## Exercises to complete
1. Using the passage on C3 and C4 isotope signatures, decide whether each statement agrees with it: (a) C4 plants typically respire CO₂ with δ¹³C of about −27‰; (b) portable chambers in the field have so far been used only for periods of a few weeks; (c) most studies exploiting the δ¹³C differences have been field based. Give yes or no for each, with the deciding words quoted from the passage.
2. Write what comes next in the passage on measuring soil and plant carbon fluxes, picking up after its final sentence.

== Supplied passage ==

An alternative, more practicable approach is to exploit differences in the isotope signatures of plants with C3 versus C4 photosynthetic pathways (Farquhar, Ehleringer, & Hubick, 1989). Plants with C4 photosynthesis typically respire CO₂ with δ¹³C of approximately −12‰ (range −9 to −19‰), whereas those with C3 photosynthesis typically have approximately −27‰ (range −23 to −40‰) (Balesdent, Mariotti, & Guillet, 1987). This provides a difference in δ¹³C an order of magnitude larger than that between C3 plants and C3 SOM. Most studies exploiting these differences have been laboratory based and therefore not representative of undisturbed field soils, nor of in-field seasonal and annual climatic variations. Further, such studies are usually short term, lasting only a few weeks or months. In longer-term studies (e.g., Bader & Cheng, 2007; Dijkstra & Cheng, 2007; Lu, Dijkstra, Wang, & Cheng, 2009), measurements are generally infrequent. To date only a few studies have exploited plant and soil δ¹³C differences to measure SOM turnover under field conditions (Millard, Midwood, Hunt, Whitehead, & Boutton, 2008; Moinet et al., 2018; Snell, Robinson, & Midwood, 2014). These have relied on manual sample collection and processing, limiting the practicality of collecting long-term continuous datasets. Methods have been developed using portable chambers deployed in the field (e.g., Snell et al., 2014), but so far only for periods of a few weeks.

We have developed a field system allowing near-continuous, long-term measurements of soil and plant C fluxes and their drivers over multiple growing seasons, with C4 plants in C3 soils. We describe the system here and assess potential sources of error and the overall precision of the system. We assess how well plant and soil fluxes are separated, and how well diurnal and seasonal patterns in plant and soil fluxes can be quantified.

===
== Record set ==

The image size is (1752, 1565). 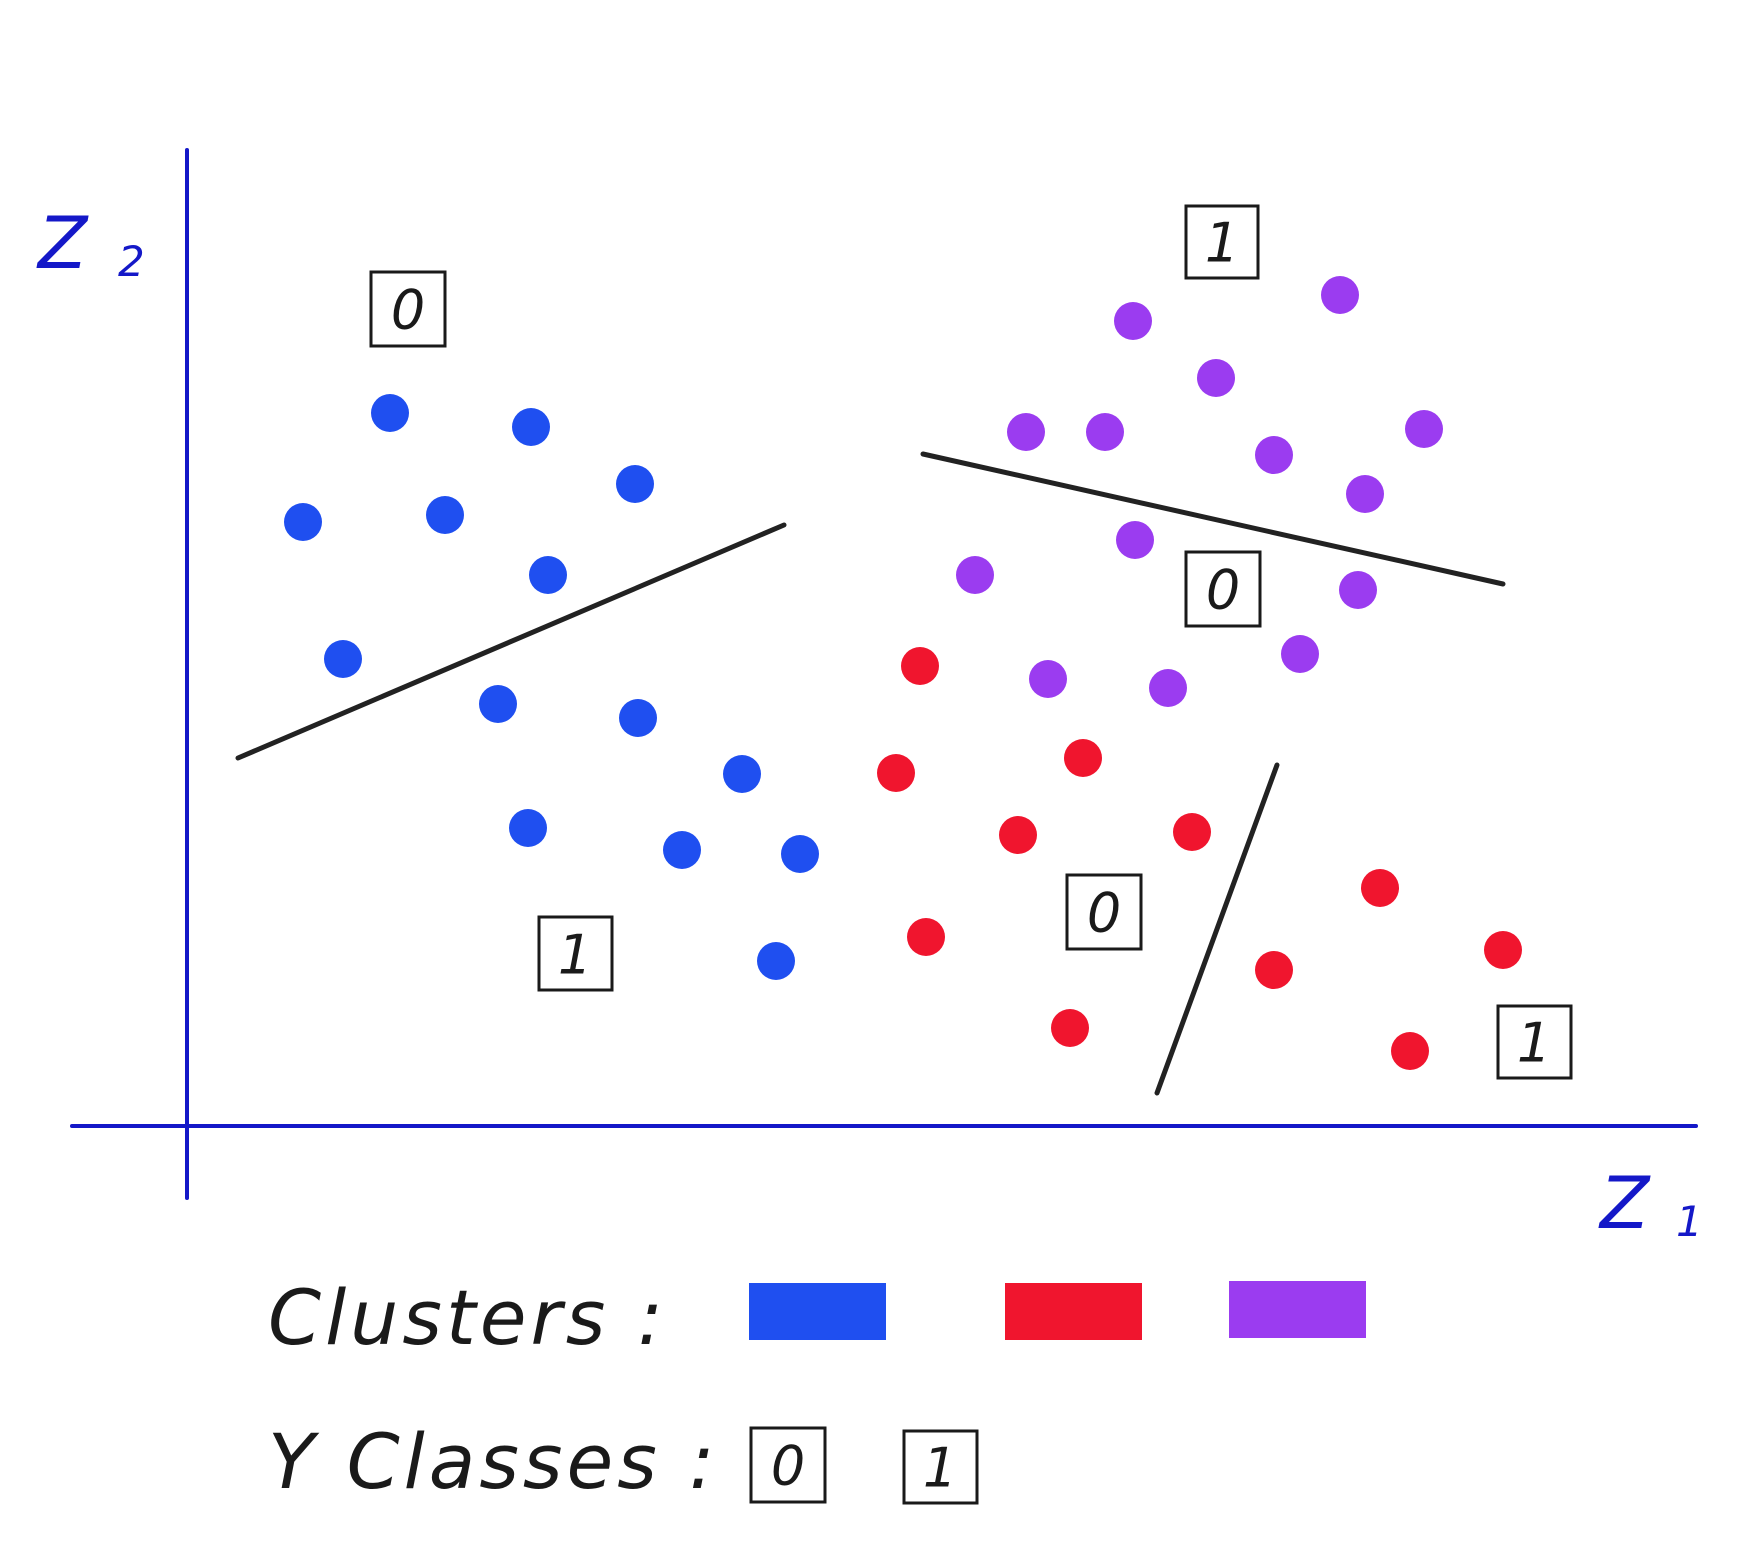 I want to click on region-label-purple-top: 1, so click(x=1222, y=242).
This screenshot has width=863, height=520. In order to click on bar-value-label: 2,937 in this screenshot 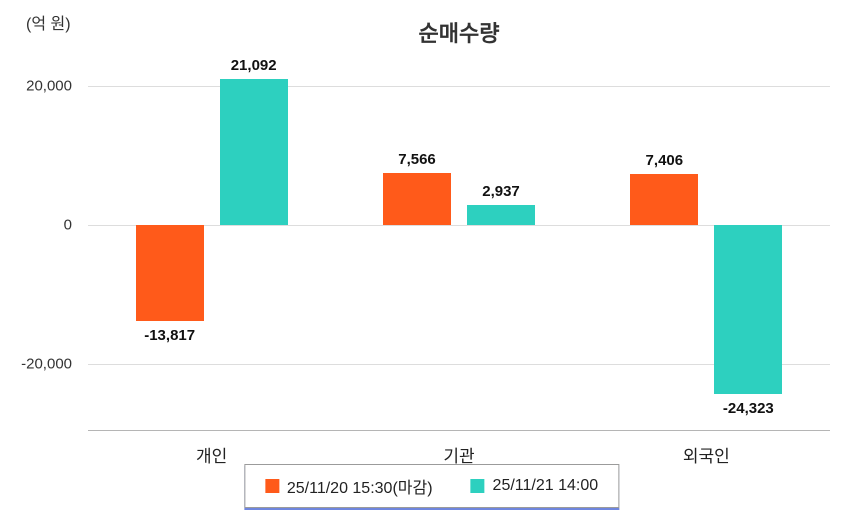, I will do `click(501, 191)`.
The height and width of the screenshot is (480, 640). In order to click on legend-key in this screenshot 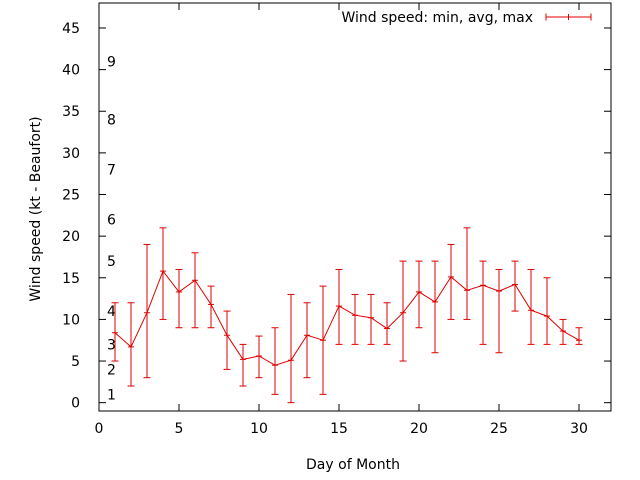, I will do `click(568, 17)`.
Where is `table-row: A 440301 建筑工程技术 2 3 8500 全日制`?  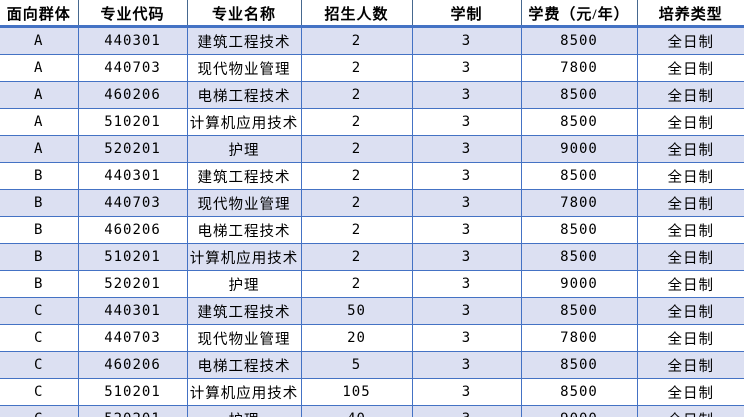
table-row: A 440301 建筑工程技术 2 3 8500 全日制 is located at coordinates (372, 40).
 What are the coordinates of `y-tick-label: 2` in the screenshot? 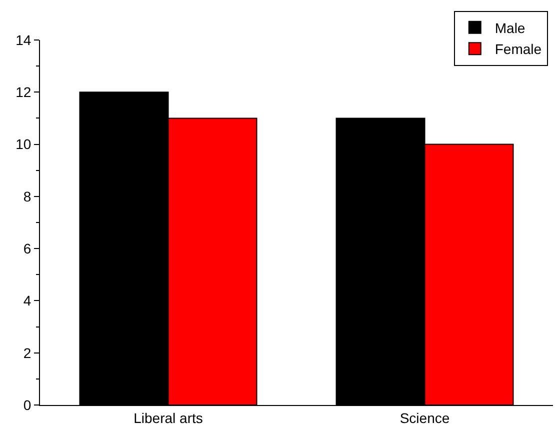 It's located at (28, 352).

===

## Answers to each task
1.
(a) No: "Plants with C4 photosynthesis typically respire CO₂ with δ¹³C of approximately −12‰"
(b) Yes: "but so far only for periods of a few weeks"
(c) No: "Most studies exploiting these differences have been laboratory based"

2.
2 MATERIALS AND METHODS

2.1 System overview

The system comprises 24 cylindrical hydrologically isolated, 1-m deep, 0.8-m diameter lysimeters containing intact soil monoliths and connected to gas-flux chambers with pneumatically operated lids (Figure 1). Gases accumulating when the lids are closed are circulated through a closed loop to gas analysis instruments in an instrument building. The closing of the chamber lids and the directing of gas flow to and from the chambers are controlled by bespoke software.

The soil monoliths were obtained intact (i.e., without changing inherent soil structure) from field sites and brought to Cranfield in southeast England. They are contained in glass-fibre sleeves with 5-mm thick walls and galvanized iron trays at the base to collect leachate. They were collected by driving the glass-fibre sleeves into the ground whilst digging the surrounding soil away and making a trench to one side, and then cutting the monolith at the base by driving across a steel plate with a car jack. There are two soil types: (a) a well-drained coarse loamy soil formerly under bracken/grass at Shuttleworth College, Bedfordshire, with initial properties (0–15 cm) pH 5.0 and organic C 62 g·kg⁻¹, and (b) a poorly drained, seasonally waterlogged loamy soil over clay formerly under old pasture at Temple Balsall, Warwickshire, with properties pH 5.4 and organic C 43 g·kg⁻¹. Only results for the Temple Balsall soil are given here. The soil monoliths are buried so that the soil surface is flush with the surroundings. Temperature and moisture at depths of 6 and 12 cm are measured with Delta-T SM150T sensors (5-min resolution). Water and dissolved solutes passing out of the bottom are collected. The site has a weather station (Vaisala WXT520), which measures wind speed and direction, precipitation, barometric pressure, temperature and relative humidity.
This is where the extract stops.